Ce matin, le Parquet d’Arras a requis la prison ferme contre les neufs prévenus, jugés depuis jeudi, pour trafic de cigarettes de contrebande et contrefaites (voir Lemondedutabac des 27 et 29 mars, 14 février).
Selon la procureure Elise Bozzolo : « c’est un dossier hors normes : il est rare qu’en partant d’une interpellation douanière, on puisse aboutir en moins de deux ans au démantèlement d’un réseau ». Les peines demandées vont de sept mois à quatre ans de prison.
Représentant la partie civile au procès, l’avocat de Philip Morris, Maître Kamihaeri, a confirmé qu’il trouvait cette affaire « emblématique » de la contrefaçon telle qu’elle se pratique aujourd’hui. Il en a décrit le circuit : fabrication en Chine, transit par les pays baltes et arrivée par Marseille ou Anvers … « ville dans laquelle, les prévenus avaient l’habitude de se rendre. Ce ne sont pas des vendeurs anecdotiques écoulant des cigarettes, c’est une industrie qui s’est complexifiée ».

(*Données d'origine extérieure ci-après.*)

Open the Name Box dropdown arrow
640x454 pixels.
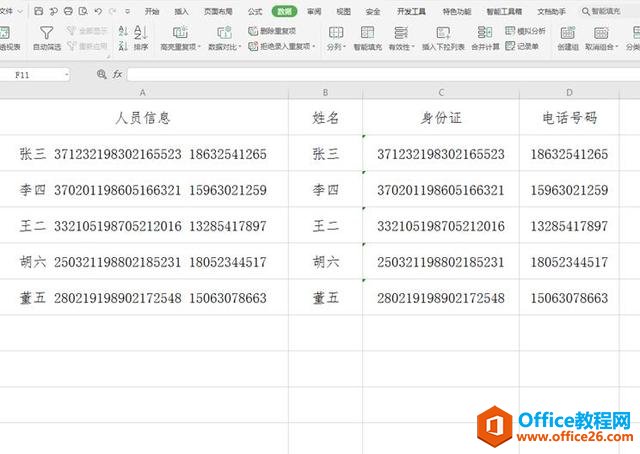pyautogui.click(x=66, y=75)
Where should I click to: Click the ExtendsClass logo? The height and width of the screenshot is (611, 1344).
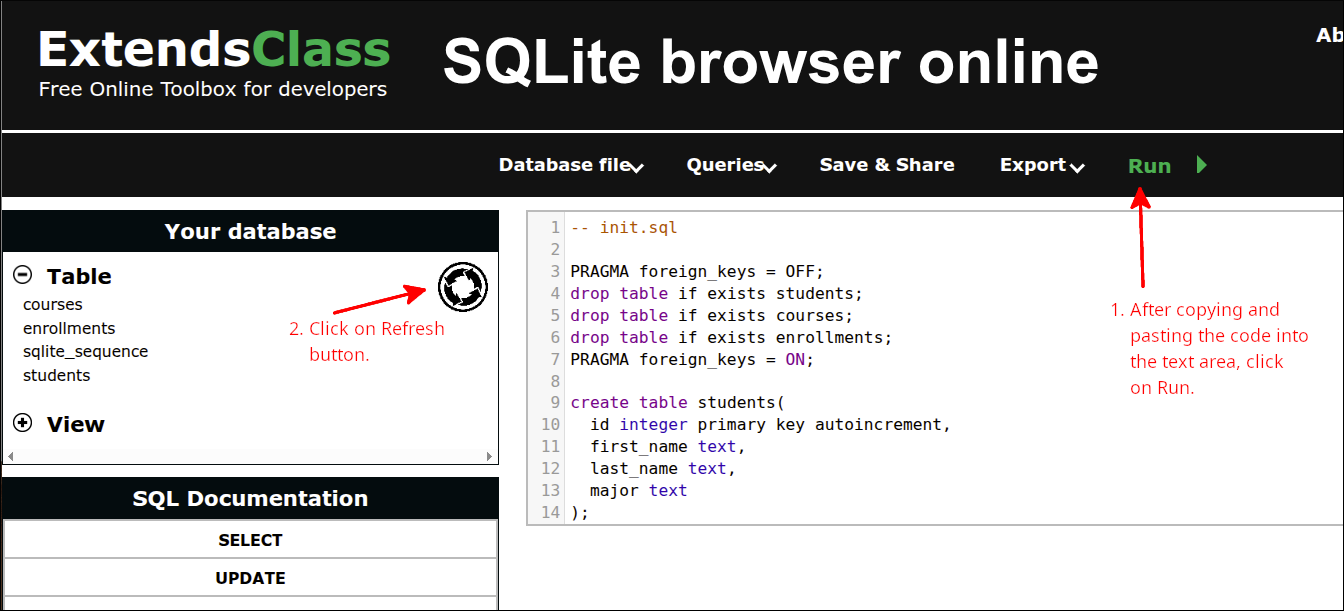coord(212,48)
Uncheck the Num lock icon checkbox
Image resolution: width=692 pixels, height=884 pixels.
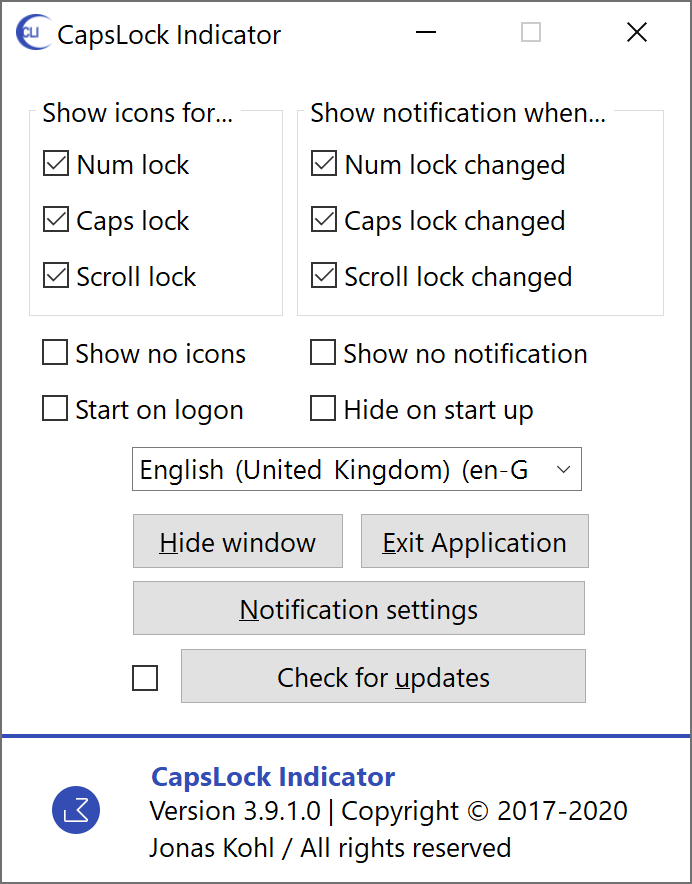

Philip Morris réclame 30 000 euros au titre de préjudice matériel et 60 000 euros de préjudice moral.
Les Douanes, partie jointe au Parquet dans ce dossier, ont demandé plus de 3,8 millions d’euros d’indemnités pour contrebande de marchandise fortement taxée, avec les circonstances aggravantes de contrefaçon et de bande organisée.